Inevitably around this time of year I'm invited to come on TV to share tech predictions for the coming year.  I get the sentiment, it seems like everyone is eager to offer some thought or idea as to what our future holds… and honestly, I wish I was smart enough to see the future!  I'm not though, and so this year what I decided to do was share a couple of things that really inspired me from 2014, and something that really has my eye going in to 2015.

    2014 was full of interesting tech stories, but the two the two things that stand out most to me are Oculus Rift and 3D printing.  Oculus Rift, of course, was the first truly consumer accessible Virtual Reality (VR) headset to hit the market… even though it is still billed as a developer kit.  Sony has since announced that it has a project in the works, Project Morpheus, which promises to take gaming to a whole new level.  As I mentioned in my spot back in August though, the gaming application isn't what has my attention.  The big "ah ha" moment for me was the way it could help people.  The gentlemen at the University of Tennessee that introduced me to Oculus Rift has Parkinson's disease and his comment was that you'll never get people to show up to a support group.  The reasoning is that people don't want to see what the disease is going to do to their bodies as it progresses.  Reading about it is one thing, but seeing others further down the road than you can be an extremely depressing experience, as you would imagine.  What David told me though, was that through virtual worlds, diseases sufferers could shed their earthly bodies and represent themselves however they wanted with avatars.  This allowed people to come and share and help one another, yielding a much more positive experience for attendees.  WOW.
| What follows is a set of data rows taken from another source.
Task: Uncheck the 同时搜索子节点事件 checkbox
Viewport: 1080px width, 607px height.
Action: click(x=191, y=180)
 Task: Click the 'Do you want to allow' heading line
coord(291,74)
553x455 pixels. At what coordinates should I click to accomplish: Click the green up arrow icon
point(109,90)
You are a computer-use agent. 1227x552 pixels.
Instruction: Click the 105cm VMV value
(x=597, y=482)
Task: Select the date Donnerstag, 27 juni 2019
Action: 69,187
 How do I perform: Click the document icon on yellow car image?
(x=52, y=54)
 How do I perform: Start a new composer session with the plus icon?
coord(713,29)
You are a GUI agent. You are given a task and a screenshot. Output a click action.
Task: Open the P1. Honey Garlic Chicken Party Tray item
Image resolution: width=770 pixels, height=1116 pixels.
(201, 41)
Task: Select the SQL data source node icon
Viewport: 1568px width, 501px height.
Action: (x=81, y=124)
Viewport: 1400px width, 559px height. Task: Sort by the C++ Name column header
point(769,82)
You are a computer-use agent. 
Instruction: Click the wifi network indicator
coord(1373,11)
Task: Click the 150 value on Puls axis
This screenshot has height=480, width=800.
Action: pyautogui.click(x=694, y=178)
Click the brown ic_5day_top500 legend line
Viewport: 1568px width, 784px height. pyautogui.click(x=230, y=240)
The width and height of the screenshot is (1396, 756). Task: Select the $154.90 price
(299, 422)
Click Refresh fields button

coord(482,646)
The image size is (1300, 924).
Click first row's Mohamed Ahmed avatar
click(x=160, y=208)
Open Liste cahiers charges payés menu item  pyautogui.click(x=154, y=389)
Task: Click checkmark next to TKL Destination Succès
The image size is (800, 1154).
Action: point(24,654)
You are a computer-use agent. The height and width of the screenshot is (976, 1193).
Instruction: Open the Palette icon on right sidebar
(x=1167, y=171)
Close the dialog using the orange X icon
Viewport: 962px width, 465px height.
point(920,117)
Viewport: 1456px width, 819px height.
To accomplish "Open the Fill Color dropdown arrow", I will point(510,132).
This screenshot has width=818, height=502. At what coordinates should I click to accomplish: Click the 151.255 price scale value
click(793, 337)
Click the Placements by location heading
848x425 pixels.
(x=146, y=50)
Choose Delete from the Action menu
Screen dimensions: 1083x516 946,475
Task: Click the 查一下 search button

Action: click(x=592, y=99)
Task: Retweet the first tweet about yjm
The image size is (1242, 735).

   3D printing certainly wasn't new in 2014 (here's a spot I did on it in 2012 actually), but what was new in 2014 was the accessibility to it.  3D printer prices have been falling like crazy in recent years, and in the process, "maker spaces" are popping up all over the place.  I had the pleasure of speaking at the Episcopal School of Knoxville a few months ago and was given a tour of their maker space.  So cool!  Can you imagine having access to a 3D printer when you were in middle school?  What is exciting to me about this is the very real possibility that we could have a micro-manufacturing revolution here in the United States (think of it as the second machine age), and it will be led by the children of today.  As adults, we have self-imposed boundaries to the way we think.  Somewhere along the way, we stop dreaming and stop imagining like we did when we were kids.  Turn the kids loose on design and architecture at a young age and see what they invent!

     Now, 2015.  Back in September, a guy by the name of Dr Eagleman from the Baylor College of Medicine in Houstin, Texas, launched a Kickstarter project for a device that he, and fellow researchers call VEST (which was successfully funded on Oct 8th!).  VEST is both an acronym (Versatile Extra-Sensory Transducer), and a physical thing and works off the idea of sensory substitution.  It goes something like this; the device has an array of vibrating motors (think the motor in your cell phone that makes it vibrate when a call comes in) which can create vibration patterns across your torso.  The physical vest comes with a device, which when aided by your cell phone processing power, can translate sounds into vibration patterns.  Your brain can then be trained to interpret the vibration patterns, the way your ears help your brain translate vibrating sound waves, effectively allowing you to "hear" through your skin.  CRAZY!!  The initial pitch for the device is just that, a device that can help the hearing impared, much the way cochlear implants do today, but at a fraction of the cost.  

    Helping the hearing impared is just the beginning though.  I mention in the spot above that they're also doing experimentation around tapping the brains ability to take in lots of data and find statistical commonalities.  The example Dr Eagleman gave on a recent RadioLab episode is that perhaps we could send the body all the current stock market data, and perhaps the brain could decern some coming event, like maybe a particular market on the verge of crashing.  Pretty amazing huh?  Want to try it?  Some other researchers have put together an app for your phone that will allow you to do just that.  Check out Mumble! Basic, from Smart Vibes, which was featured recently in a Wired Magazine article named "Soon Your Tech Will Talk to You Through Your Skin".

    When you're done with hearing through your skin, try out seeing with your tongue!  The RadioLab episode entitled "Translation" also featured a segment called "Seeing in Tongues" that discusses technology that does just that.  It's a neat, neat time to be in technology!